Where do you go for oils/grease?

I'm a journeyman machinist, and I know what we use at work and where we get it, but I can't exactly afford (or make use of) huge quantities of high-end synthetic lubes. My lathe originally was supposed to use two types of Texaco oils and a Texaco grease. I've been looking at Mobil. I'd love to hear some suggestions!


----------



## PeterT (Apr 1, 2017)

Good timing, I just so happen to be looking into lathe lubrication recommendations myself as I plan to make a bottom plate to seal it off my apron casting & convert to an oil bath which seems to be the predominant mode. Anyway, to answer you question, 'it depends'. Headstock gear oil, vs oiler nipples vs some have drip oil mats to feed certain shafts & sliding surfaces. I've pasted in a sample page, happens to be from Grizzly  G9731 lathe. They actually do a decent job of describing the lathe, operations, adjustments etc. This is 1000% better than the cryptic Chenglish documentation that used to be the norm. If you don't have a user manual for your own lathe, this might get you in the generic ballpark. 

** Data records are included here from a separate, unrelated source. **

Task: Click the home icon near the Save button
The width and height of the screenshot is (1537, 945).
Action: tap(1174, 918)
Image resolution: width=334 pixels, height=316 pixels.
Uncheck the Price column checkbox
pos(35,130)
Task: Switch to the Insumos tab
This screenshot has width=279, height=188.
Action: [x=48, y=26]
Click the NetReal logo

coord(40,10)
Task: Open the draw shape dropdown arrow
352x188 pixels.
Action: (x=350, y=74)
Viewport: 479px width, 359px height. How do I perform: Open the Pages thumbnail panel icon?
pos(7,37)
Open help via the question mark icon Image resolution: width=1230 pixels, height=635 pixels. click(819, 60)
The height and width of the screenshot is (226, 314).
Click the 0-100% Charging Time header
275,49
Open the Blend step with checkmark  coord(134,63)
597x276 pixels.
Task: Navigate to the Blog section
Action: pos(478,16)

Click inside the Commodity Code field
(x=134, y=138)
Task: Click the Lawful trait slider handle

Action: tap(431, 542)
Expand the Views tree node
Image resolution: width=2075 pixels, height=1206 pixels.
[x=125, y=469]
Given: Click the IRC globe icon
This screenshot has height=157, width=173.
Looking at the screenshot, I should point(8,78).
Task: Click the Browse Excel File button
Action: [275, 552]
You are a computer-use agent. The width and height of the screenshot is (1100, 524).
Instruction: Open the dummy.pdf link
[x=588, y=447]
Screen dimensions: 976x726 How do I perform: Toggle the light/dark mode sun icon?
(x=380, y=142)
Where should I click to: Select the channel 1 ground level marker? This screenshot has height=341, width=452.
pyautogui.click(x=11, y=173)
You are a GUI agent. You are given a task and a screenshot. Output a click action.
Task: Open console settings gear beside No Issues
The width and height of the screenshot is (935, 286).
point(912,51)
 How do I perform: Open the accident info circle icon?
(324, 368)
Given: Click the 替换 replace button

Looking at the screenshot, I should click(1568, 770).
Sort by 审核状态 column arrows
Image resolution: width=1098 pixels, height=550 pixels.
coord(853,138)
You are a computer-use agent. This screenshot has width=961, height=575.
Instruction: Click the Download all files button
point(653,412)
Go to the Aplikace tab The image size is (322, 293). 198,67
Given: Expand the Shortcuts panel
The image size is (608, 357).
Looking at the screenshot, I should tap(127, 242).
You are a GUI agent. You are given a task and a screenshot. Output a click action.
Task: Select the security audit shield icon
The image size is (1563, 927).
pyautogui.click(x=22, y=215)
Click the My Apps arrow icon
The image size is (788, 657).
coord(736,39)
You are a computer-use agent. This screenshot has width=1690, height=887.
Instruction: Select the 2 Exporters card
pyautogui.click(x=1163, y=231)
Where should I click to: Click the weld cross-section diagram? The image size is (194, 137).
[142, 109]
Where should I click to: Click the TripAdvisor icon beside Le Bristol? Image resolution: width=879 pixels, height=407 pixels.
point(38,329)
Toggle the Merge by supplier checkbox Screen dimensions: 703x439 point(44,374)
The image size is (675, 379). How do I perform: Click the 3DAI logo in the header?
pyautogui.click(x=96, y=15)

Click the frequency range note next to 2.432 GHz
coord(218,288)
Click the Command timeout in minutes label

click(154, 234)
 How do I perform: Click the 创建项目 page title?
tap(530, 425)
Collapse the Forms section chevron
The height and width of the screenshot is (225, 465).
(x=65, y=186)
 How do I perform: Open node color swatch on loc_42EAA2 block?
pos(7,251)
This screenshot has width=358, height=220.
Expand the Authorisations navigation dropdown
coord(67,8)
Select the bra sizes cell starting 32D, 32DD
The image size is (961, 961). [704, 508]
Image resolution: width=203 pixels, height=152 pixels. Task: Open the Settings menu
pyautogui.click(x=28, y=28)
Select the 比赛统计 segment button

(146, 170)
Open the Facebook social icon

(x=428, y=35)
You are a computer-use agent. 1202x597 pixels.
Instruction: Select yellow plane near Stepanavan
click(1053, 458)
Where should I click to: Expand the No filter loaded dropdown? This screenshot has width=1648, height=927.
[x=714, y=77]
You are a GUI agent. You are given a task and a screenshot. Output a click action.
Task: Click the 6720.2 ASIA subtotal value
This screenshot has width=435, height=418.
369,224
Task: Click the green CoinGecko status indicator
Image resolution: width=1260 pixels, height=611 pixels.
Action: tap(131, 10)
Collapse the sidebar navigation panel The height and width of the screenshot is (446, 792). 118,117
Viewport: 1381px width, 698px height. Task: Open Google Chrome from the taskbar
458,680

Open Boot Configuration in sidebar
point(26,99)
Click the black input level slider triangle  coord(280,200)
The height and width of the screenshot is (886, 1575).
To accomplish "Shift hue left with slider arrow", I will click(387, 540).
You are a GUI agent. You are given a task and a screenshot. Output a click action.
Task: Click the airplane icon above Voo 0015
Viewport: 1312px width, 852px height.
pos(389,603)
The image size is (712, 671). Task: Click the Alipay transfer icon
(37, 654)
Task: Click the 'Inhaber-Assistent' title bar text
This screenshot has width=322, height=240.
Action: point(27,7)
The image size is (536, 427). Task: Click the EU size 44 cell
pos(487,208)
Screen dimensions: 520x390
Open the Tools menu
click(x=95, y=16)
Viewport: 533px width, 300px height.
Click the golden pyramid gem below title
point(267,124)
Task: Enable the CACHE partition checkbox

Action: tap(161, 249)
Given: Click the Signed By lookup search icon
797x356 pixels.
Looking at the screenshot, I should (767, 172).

I've lost the link but there is a muther-of-all lathe & related machining website that has many models & documentation sources, particularly the older iron.


----------



## EricB (Apr 1, 2017)

Hey PeterT, thanks for that sample page! I think the page you mentioned is http://www.lathes.co.uk/ it's an amazing source of information.  I do have the owners manual, and there's a lubrication plate on the back of the lathe as well. The recommended lubes are:

Texaco Regal Oil BR &O
Texaco Starfax #2 Grease
Marfax #0 Grease








Another guy with the same lathe contacted Texaco, and it sounds like they still make equivalents to two of those products but I'd have to source the third. I'm just curious about other options though, before I go buying a bunch of unknown product. I'm embarrassed to say that at the moment I don't know enough about greases and oils to look at the designations and choose what would work best for my situation. As you can see from the information plate, my headstock actually has two opposing Timken bearings that take grease rather than oil. I also have belts running in the headstock and down from the headstock, so whatever grease I use on the open gears needs to stick even at high-speeds and not drip down or fling off onto my rubber drive belts.

Quick (and terrible) video from yesterday!
https://www.instagram.com/p/BSUe2TvjniQ/


----------



## PeterT (Apr 1, 2017)

EricB said:


> Hey PeterT, thanks for that sample page! I think the page you mentioned is http://www.lathes.co.uk/ it's an amazing source of information.



Yup that's the one, thanks. I bookmarked this time


----------



## RobinHood (Apr 1, 2017)

Hi EricB,

Here is a website from Shell that allows you to possibly find what you are searching (look for "find the right oil"). I just picked a similar machine if mine was not on the list.

http://www.shell.com/motorist/find-the-right-oil.html

I use Shell Tonna (way oil), Tellus (hydraulic fluid), Spirax (gear oil), Gadus (grease) line of products on all of my machines (no I am not affiliated!). All of them are available for sure at UFA farm stores (they may have to order the Tonna). They can also cross reference.

I have seen the Tellus, Spirax and Gadus line at Princess Auto and Napa Auto Parts.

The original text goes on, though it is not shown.